__Excerpt provided__.
-------------------------

Did you get to know that woman?

Speaker 1:

No, actually she didn't last very long yeah.

Speaker 2:

I was, you know, I don't know when you moved away from Cottonwood what year it was Freshman year in high school. So what year did you graduate?

Speaker 1:

High school, yeah, 2011.

Speaker 2:

Ok, so the census of Cottonwood, california, in 2010 had a population of 3,316 people and at that point in time, according to this, there were four African-Americans that lived there, yeah, so, yeah, I mean just to you know, I just think it's incredibly contextual that people understand, kind of like, where you grew up, where you're from, it's part of your story which is, you know, part of your brand, because you are very much your brand which is amazing.

Speaker 2:

But yeah, I mean, I just you know, I'm just one. Wherever you want to go, with that really.

Speaker 1:

Yeah, I mean, and I want to say I'm really lucky because I know a lot of people. I meet a lot of mixed women. So I'm mixed Maltese and Black. My mom's background is from Malta and I meet a lot of women who are like adopted or just mainly grew up with the not-Black side of their family, who didn't get to have this experience with our culture. And I feel very lucky because I did Like I got to go and spend just about every summer with my aunt, detra and Sacramento, so she went to an all-Black church. I grew up Seventh-day Adventist, which is also not very dominantly Black.

Speaker 1:

But, they're just happened to be this Seventh-day Adventist church in Sacramento that was dominantly Black, and I would go and, yeah, like I said, spend this whole summer with her and just really get to be enveloped in that culture. Go to cookouts. Go to get my hair done.

-------------------------

Collection entries:
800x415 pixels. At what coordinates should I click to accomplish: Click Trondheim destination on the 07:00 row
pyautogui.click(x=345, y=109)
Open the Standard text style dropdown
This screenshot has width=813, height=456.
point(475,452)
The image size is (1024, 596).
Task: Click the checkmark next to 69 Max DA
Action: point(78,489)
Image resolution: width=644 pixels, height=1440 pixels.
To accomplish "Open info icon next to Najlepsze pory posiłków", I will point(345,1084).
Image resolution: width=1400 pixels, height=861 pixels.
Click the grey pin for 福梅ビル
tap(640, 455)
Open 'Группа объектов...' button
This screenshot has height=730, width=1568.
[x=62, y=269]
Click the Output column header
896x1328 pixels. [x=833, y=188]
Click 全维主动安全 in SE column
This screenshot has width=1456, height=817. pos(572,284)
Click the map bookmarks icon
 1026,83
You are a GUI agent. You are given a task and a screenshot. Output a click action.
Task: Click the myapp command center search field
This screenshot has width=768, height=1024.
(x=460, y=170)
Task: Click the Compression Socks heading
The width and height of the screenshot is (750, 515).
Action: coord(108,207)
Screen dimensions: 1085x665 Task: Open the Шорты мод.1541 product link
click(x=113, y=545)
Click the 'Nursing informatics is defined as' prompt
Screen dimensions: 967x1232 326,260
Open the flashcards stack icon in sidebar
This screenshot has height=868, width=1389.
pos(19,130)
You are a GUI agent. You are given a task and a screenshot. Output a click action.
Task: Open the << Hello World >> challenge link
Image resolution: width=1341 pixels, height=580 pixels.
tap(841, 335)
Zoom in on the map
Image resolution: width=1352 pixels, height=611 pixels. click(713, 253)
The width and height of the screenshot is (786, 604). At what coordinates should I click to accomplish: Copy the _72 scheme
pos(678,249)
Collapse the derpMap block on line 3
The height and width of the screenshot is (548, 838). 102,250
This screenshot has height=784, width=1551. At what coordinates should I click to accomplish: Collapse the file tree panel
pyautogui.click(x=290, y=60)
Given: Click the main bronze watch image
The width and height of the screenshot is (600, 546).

-------------------------

__To be done__.
1 – List every place name (town, state or country) that appears in the interview transcript.
2 – Return the passage of the interview transcript between "No, actually she" and "school, yeah, 2011.", inclusive.

__Solved problems__.
1 – Cottonwood, California, Malta, Sacramento

2 –
No, actually she didn't last very long yeah.

Speaker 2:

I was, you know, I don't know when you moved away from Cottonwood what year it was Freshman year in high school. So what year did you graduate?

Speaker 1:

High school, yeah, 2011.